Dario ha parlato di sé tramite una lettera pubblicata sul blog di Giovanni Cupidi, attivista dei diritti delle persone con disabilità, che inizia con tre parole emblematiche della sua visione della vita: “Sono nato fortunato”. BlogSicilia ha intervistato Dario Corso, che oggi è un apprezzato cantautore.
Ci ha raccontato il prima e il dopo, il presente, con le sue difficoltà, ma soprattutto i propositi per il futuro.

La vita che cambia

Ma com’era la vita di Dario prima che tutto cambiasse? Uomo in carriera, dinamico e intraprendente, nel settembre del 2017 sposa Rosa, l’amore della sua vita. Lavora in una importante azienda che si occupa di meccatronica, in Emilia Romagna. Nell’agosto del 2018 si trova in trasferta per lavoro a Mirano, nel Veneziano. La sua prima figlia ha appena un mese. Lui ha compiuto 31 anni da pochi giorni. Una sera Dario è a cena con i colleghi quando avverte una sensazione di caldo opprimente. È normale, pensa. Le temperature sono piuttosto alte. Esce dal ristorante per prendere un po’ d’aria e si siede vicino a una fontana. “Avevo qualche difficoltà a respirare – ricorda – che ho attribuito al caldo afoso del momento. Poi ho iniziato a percepire un piccolo dolore al centro del petto. Nemmeno il tempo di pensare che qualcosa non stesse andando per il verso giusto che quel ‘dolorino’ si è trasformato in un dolore molto più intenso, come se un tubo di ferro mi stesse trapassando il torace. Ho pensato subito che si trattava di un infarto, ma non volevo credere che stesse accadendo proprio a me, ero sempre stato sano come un pesce”.
Dario inizia a sudare e intanto i suoi colleghi escono dal ristorante. “Ragazzi, mi sento male, dovete aiutarmi”, gli dice.
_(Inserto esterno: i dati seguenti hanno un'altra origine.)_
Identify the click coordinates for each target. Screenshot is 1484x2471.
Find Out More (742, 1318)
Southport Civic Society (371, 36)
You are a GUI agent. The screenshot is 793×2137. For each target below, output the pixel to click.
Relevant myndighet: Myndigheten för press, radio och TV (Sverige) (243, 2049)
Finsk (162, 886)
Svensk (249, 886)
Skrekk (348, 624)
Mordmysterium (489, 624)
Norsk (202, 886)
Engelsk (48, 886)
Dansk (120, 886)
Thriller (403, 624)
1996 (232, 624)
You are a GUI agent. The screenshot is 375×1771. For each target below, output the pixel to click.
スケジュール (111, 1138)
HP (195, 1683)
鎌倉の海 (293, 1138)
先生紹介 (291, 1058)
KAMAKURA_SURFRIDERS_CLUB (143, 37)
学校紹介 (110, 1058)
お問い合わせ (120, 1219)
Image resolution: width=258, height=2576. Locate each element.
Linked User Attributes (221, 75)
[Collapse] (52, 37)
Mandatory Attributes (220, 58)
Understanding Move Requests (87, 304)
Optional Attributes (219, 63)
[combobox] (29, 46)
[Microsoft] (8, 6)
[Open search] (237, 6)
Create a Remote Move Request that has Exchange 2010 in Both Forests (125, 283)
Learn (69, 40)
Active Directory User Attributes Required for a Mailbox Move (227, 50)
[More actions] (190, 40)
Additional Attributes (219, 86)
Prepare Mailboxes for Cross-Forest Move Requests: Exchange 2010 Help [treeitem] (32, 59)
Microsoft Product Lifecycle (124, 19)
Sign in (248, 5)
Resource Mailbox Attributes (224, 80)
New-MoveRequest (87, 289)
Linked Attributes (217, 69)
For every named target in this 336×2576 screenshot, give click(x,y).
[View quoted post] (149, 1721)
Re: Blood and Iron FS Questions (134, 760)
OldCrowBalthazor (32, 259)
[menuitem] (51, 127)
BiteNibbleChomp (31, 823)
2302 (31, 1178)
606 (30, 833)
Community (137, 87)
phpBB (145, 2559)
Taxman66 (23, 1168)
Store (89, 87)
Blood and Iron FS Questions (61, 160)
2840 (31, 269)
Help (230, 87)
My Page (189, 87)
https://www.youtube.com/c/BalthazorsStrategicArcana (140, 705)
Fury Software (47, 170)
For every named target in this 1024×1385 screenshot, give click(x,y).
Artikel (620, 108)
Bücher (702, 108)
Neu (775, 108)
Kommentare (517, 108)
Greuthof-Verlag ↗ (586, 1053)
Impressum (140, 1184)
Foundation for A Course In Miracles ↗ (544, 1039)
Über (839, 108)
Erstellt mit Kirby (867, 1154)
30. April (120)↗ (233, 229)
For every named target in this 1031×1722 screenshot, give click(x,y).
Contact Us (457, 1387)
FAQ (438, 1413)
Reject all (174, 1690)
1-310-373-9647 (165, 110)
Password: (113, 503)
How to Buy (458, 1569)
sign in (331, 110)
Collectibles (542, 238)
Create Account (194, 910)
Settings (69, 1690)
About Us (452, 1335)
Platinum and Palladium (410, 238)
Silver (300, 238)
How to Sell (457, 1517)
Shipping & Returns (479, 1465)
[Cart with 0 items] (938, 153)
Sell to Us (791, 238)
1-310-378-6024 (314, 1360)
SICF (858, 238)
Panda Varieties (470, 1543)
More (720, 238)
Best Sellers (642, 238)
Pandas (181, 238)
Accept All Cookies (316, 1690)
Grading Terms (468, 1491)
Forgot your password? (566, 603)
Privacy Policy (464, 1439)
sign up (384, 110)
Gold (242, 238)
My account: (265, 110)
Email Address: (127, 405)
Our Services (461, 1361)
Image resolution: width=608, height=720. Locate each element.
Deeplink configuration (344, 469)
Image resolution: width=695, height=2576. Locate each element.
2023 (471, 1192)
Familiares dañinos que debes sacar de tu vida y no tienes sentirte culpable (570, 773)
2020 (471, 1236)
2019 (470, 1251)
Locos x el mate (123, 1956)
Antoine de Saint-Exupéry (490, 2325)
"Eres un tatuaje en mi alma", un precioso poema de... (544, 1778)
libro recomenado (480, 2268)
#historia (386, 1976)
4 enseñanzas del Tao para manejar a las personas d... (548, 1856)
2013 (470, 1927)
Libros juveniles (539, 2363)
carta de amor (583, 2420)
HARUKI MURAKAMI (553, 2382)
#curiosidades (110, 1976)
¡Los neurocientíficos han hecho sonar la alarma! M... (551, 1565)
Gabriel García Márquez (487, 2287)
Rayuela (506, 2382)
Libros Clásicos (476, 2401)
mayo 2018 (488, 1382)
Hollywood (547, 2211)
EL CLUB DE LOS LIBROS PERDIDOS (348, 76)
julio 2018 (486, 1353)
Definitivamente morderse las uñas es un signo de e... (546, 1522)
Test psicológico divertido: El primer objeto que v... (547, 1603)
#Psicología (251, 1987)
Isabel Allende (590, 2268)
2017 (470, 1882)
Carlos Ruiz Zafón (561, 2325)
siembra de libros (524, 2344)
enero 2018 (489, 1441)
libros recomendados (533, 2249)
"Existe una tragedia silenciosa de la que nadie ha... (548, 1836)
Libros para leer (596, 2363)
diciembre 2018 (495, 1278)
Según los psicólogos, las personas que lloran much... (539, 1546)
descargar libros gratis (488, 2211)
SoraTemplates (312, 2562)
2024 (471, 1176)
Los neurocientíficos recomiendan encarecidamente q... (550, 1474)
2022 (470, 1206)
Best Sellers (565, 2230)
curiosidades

I colleghi pensano che stia scherzando e sorridono, d’altra parte Dario è un tipo divertente, un buontempone. Pochi istanti dopo Dario è a terra, non riesce a reggersi in piedi.
I colleghi lo portano in bagno, lo aiutano a sciacquarsi il viso e chiamano un’ambulanza.
“Un’ora dopo – racconta Dario – ero già in sala di emodinamica in ospedale. Diagnosi: infarto del miocardio. Dopo una trombo-aspirazione, vengo sottoposto a un intervento di angioplastica con l’impianto di tre stent nella coronaria destra e mi ricoverano in terapia intensiva. Poi è iniziata la mia convalescenza. Sono stati giorni duri. Non ci ho messo molto, tornando al lavoro, a comprendere che non avrei più potuto fare la vita di prima. Insomma, quella sera tutto è cambiato di punto in bianco. L’ho capito abbastanza presto, tanto da decidere di tornare in Sicilia”.

Le difficoltà

Un periodo davvero buio per Dario, circondato però sempre dall’affetto della moglie e dei genitori. “Sono stati e sono tutt’ora – dice – la mia roccia, lo scoglio al quale aggrapparmi quando il mare è in tempesta. Anche adesso quando mi vedono un po’ giù mi strattonano amorevolmente per un braccio e mi infondono coraggio, ricordandomi che ogni cosa va fatta con cura e dedizione”.
Dario subisce altri due attacchi di cuore nel giro di tre mesi. Il 2020 è per lui un anno terribile: soffre di depressione e attacchi di panico e nel mese di febbraio perde improvvisamente la nonna alla quale lo legava un amore smisurato. “Durante la pandemia – aggiunge – io e la mia famiglia abbiamo vissuto un autentico inferno. Più volte sono stato male e durante la notte ho chiamato al telefono i miei genitori chiedendo loro di accompagnarmi in ospedale. Il mondo sembrava sospeso sull’orlo del baratro, ed io mi sentivo proprio così, come se stessi dirigendomi verso un precipizio, senza sapere cosa mi sarebbe accaduto il giorno dopo, se sarei stato bene o male”.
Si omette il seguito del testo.